Per the discussion in
this thread regarding the capabilities of the LROC, I emailed an astronomer at Cornell University for an answer to why the LROC could not make out objects on the moon in greater detail. The answer is below:
Every camera and telescope -- and the LRO has a telescope-like set of lenses hooked to the camera, even if it's staring 'down' at the moon -- has a limit of how much detail it can pick up. For cameras, it is a matter of pixel size. For telescopes, it depends on a physical limit to focus the telescope (called the diffraction limit). Normally things are matched so these are roughly the same -- it makes no sense to build a camera with more pixels than your optics can clearly use.
Think about zooming in on a digital picture in Photoshop (or your program of choice). Eventually you get to a point where you are seeing individual pixels. Even if you try to expand it more, you either get squares of color (the pixels) or a blur (the computer smoothing over the pixels).
So, basically, LRO's cameras has a limit of the amount of detail it can make out. It's a pretty tiny limit: LRO has two cameras, one of which can see down to 0.5 m per pixel and a bigger camera that only can see 100 m per pixel. (A lot of missions will have two cameras or camera settings -- one camera to take pictures of the whole planet or moon, another to take detailed pictures of interesting things; if we tried to take a detailed picture of the whole moon, it would take a lot more camera time than we have.)

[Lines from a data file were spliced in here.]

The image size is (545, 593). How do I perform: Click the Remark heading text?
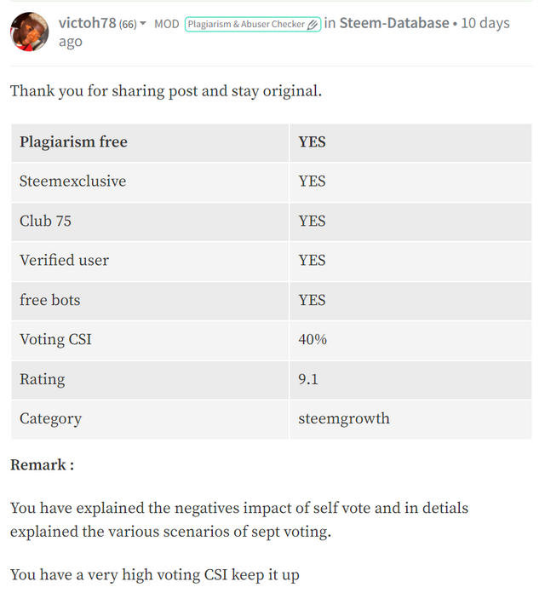tap(42, 465)
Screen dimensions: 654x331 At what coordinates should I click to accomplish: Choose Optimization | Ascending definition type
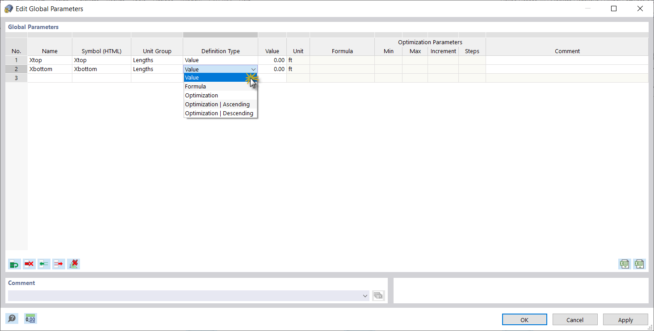pyautogui.click(x=217, y=104)
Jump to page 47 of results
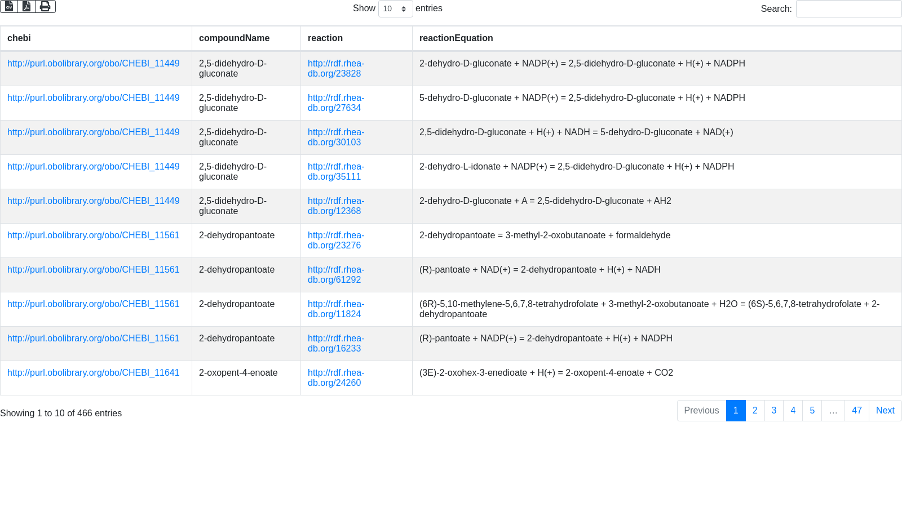902x507 pixels. point(856,411)
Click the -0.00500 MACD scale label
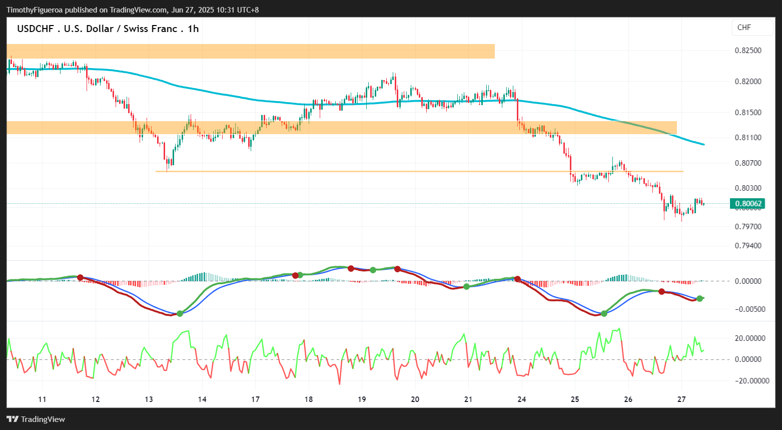 click(749, 309)
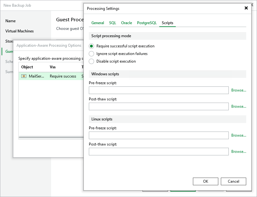Focus the Linux post-thaw script field

click(x=159, y=152)
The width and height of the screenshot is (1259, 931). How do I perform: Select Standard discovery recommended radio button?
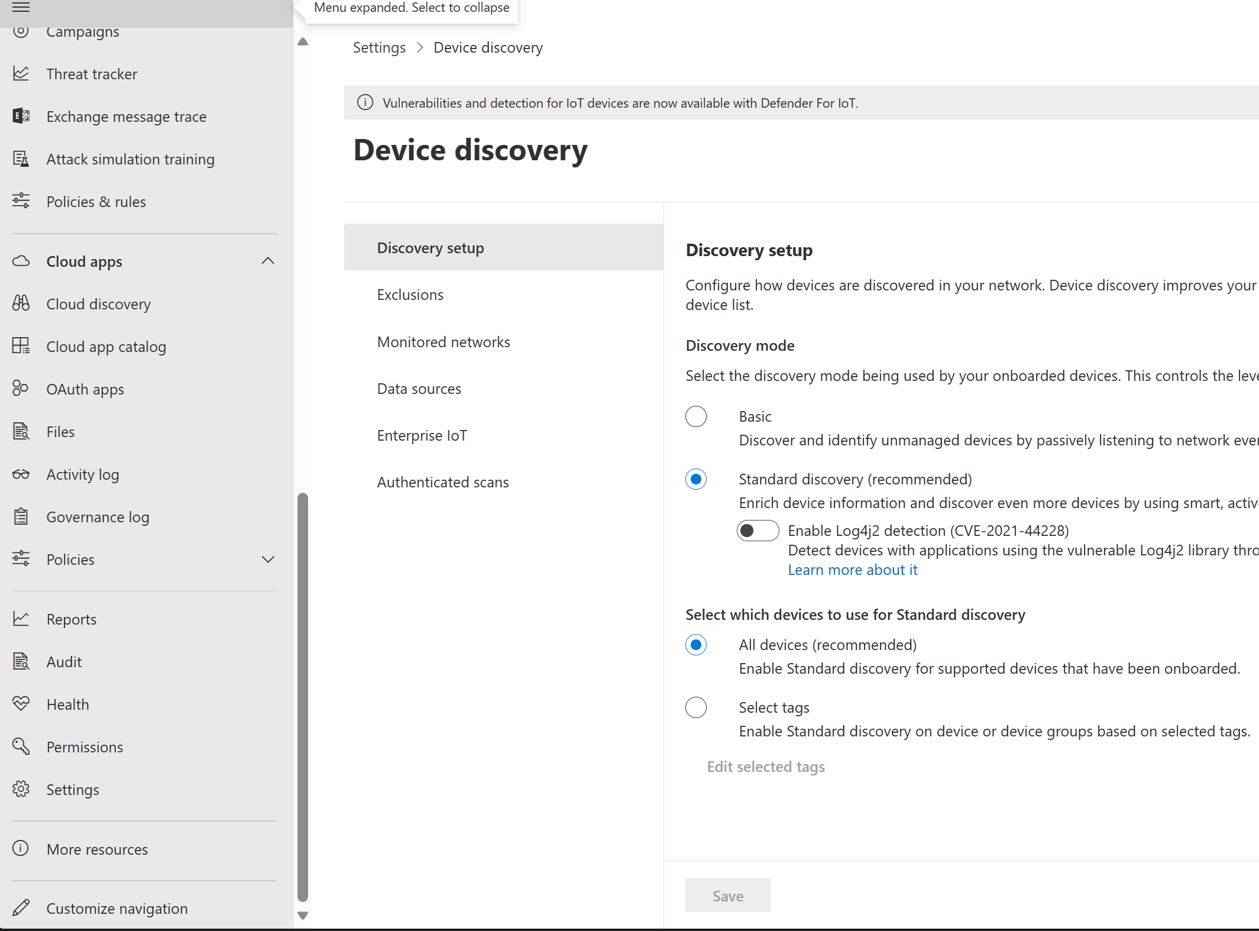[696, 479]
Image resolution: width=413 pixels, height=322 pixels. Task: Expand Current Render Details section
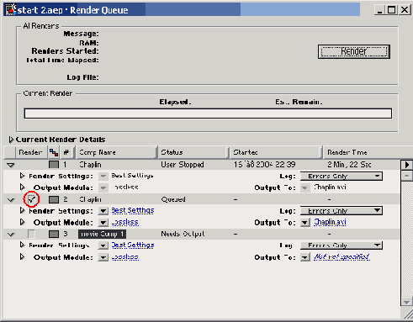11,140
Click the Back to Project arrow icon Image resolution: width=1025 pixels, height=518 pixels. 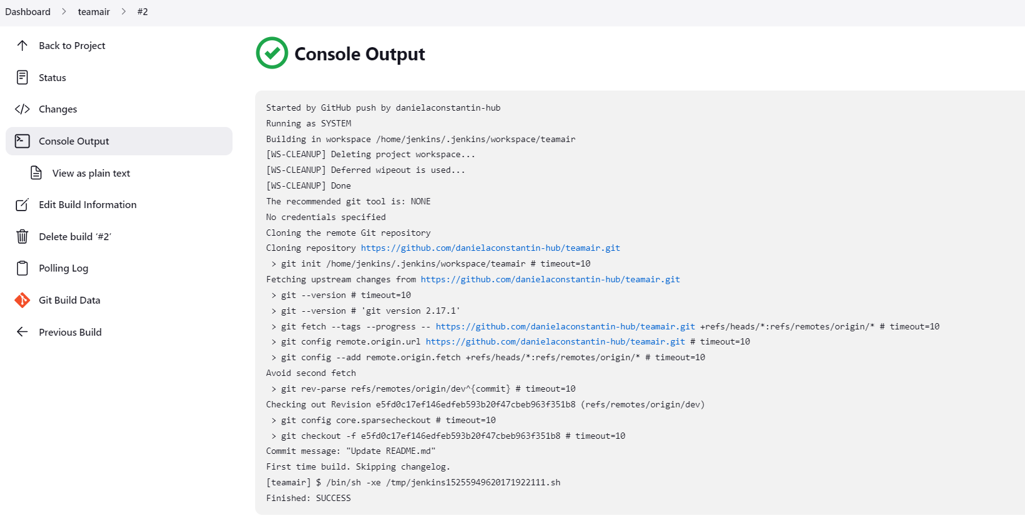[x=22, y=45]
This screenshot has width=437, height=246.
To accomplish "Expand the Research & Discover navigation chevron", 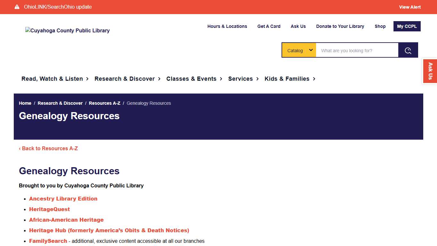I will click(x=159, y=79).
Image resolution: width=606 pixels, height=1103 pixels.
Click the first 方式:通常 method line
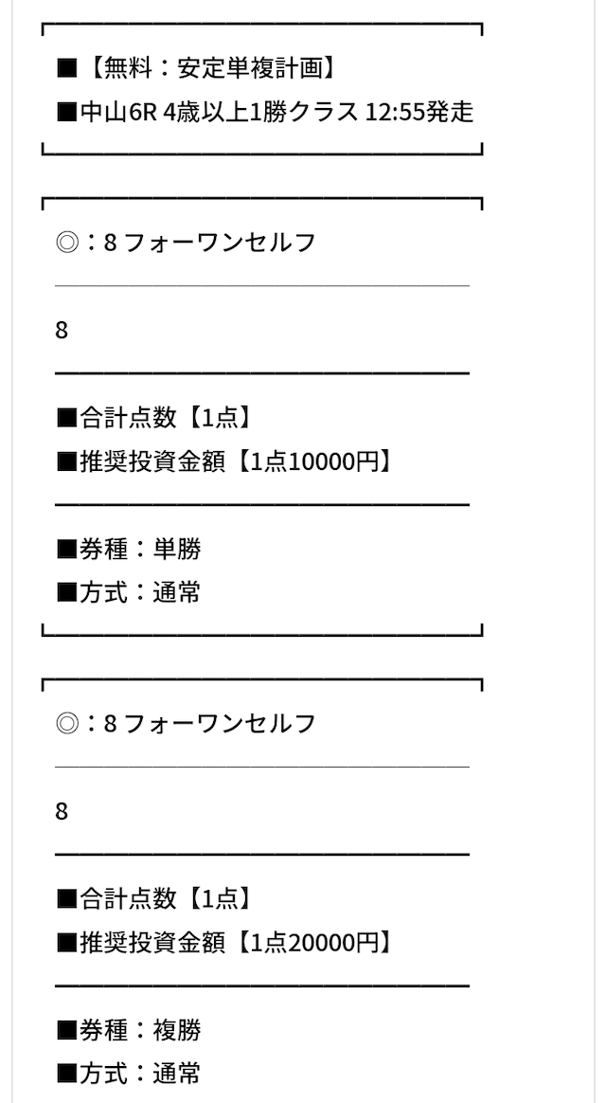[x=129, y=592]
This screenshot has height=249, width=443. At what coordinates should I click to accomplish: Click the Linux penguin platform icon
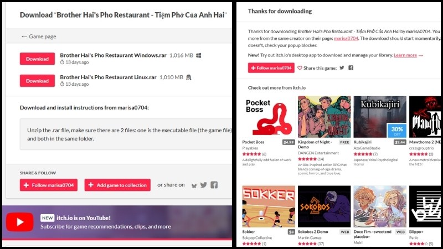pos(189,77)
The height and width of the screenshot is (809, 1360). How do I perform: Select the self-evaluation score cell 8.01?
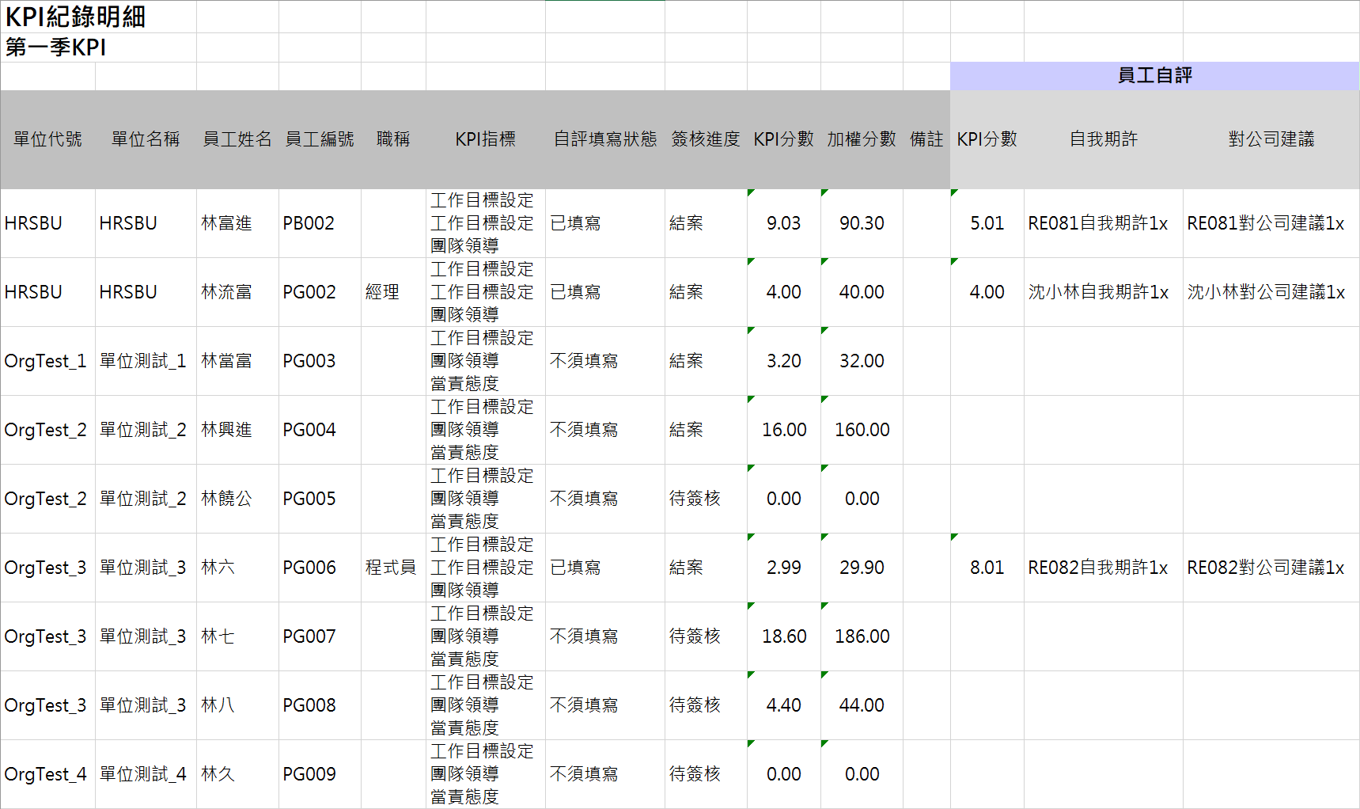(x=987, y=568)
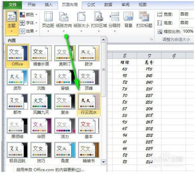Click the 缩放比例 100% scale field

(x=188, y=31)
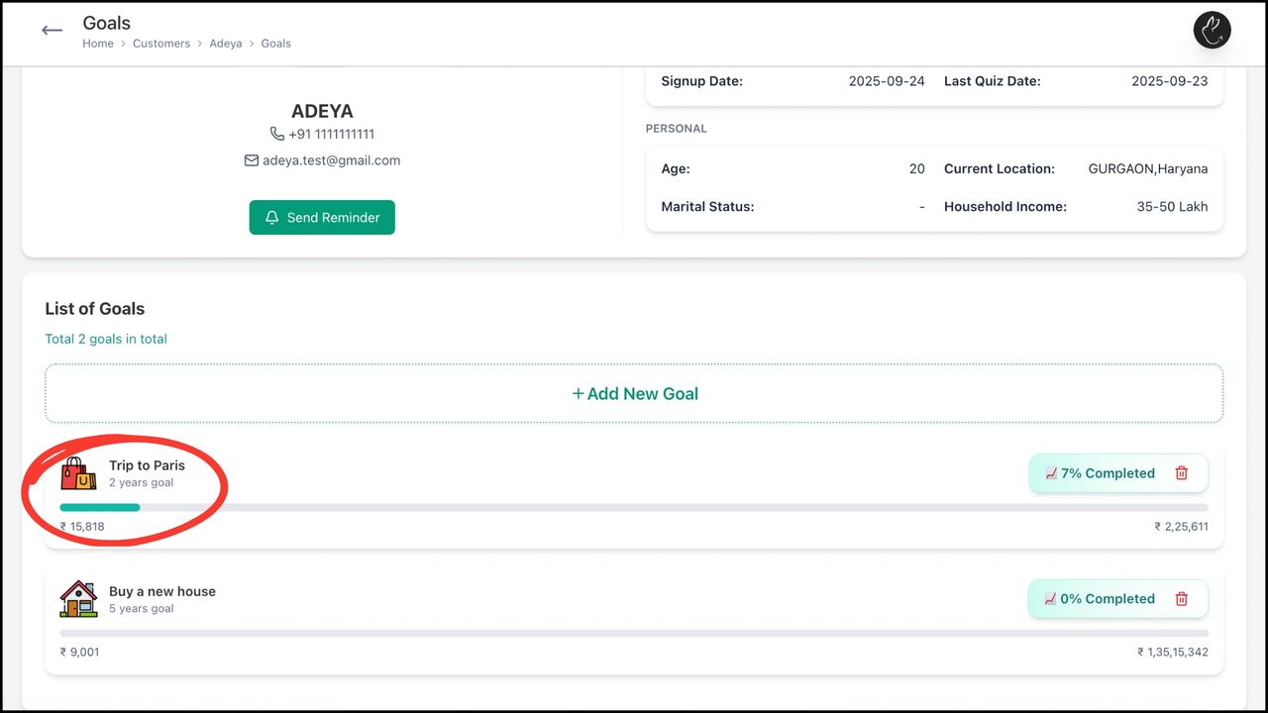Click the Goals breadcrumb entry
1268x713 pixels.
pyautogui.click(x=275, y=43)
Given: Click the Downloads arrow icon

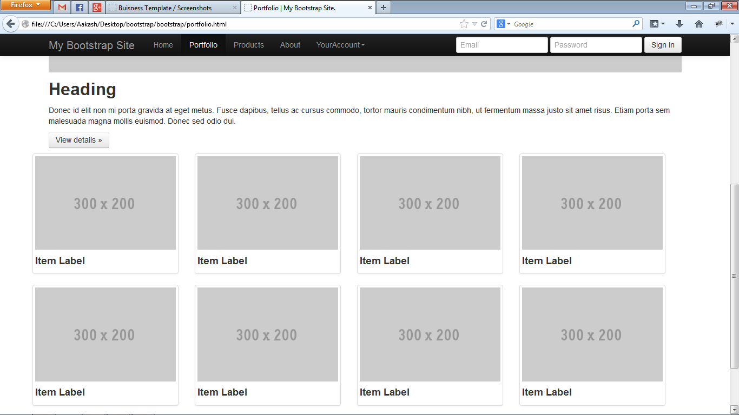Looking at the screenshot, I should (x=679, y=24).
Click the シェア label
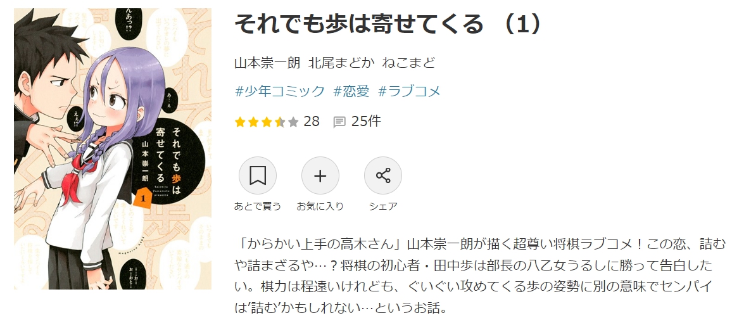 click(383, 206)
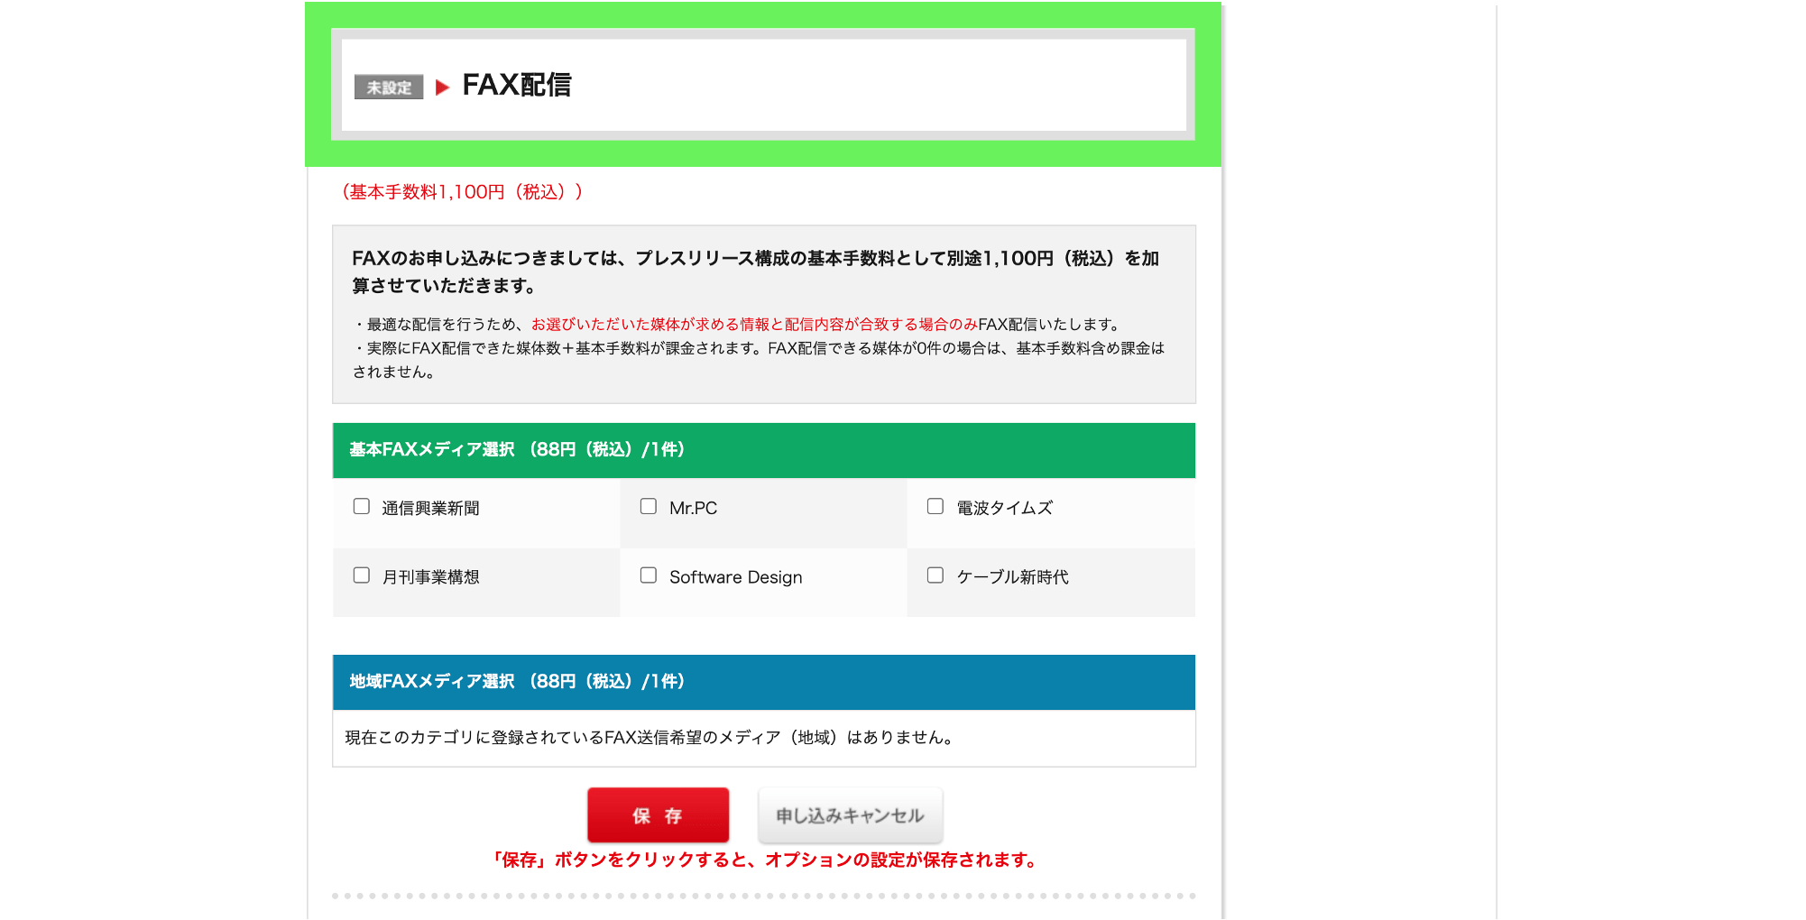
Task: Check the 通信興業新聞 checkbox
Action: click(x=362, y=507)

Now 0.5 m is very good for a planetary mission, but it's still 0.5 meters. At that size, an astronaut laying down would take up around four pixels, and -- considering that LRO is looking 'mostly down' at things -- an astronaut standing up would be about a single pixel. The flag would take up a pixel, though it's shadow might be able to seen; looking down is a terrible angle for flags (but not that bad for flag shadows depending on the time of the day). The lunar rovers would be larger, and top-down isn't as bad an angle for a rover, but even something the size of a car would look about like one of the letters in this email; you can make out what it is, but probably not any fine detail.
LRO could see more if we put it in a closer orbit, but its orbit was chosen to do so it can do both 'large scale' things like use its wide angle camera, and use instruments that need a closer range. It also would be moving faster in a closer orbit, which could affect operations. While more detail is always nice, eventually you get a tradeoff of ' this isn't worth the sacrifice of the other stuff we'd have to do to get this'. (You hear this a lot in space missions. There is a lot of compromise to get the most out of a mission for everyone involved; in this case, looking at pictures of moon rocks to learn things about large processes like craters and lava floods versus using instruments to tell us what the rocks are made of, versus methods to look for ice buried at the pole, versus better maps of the moon.)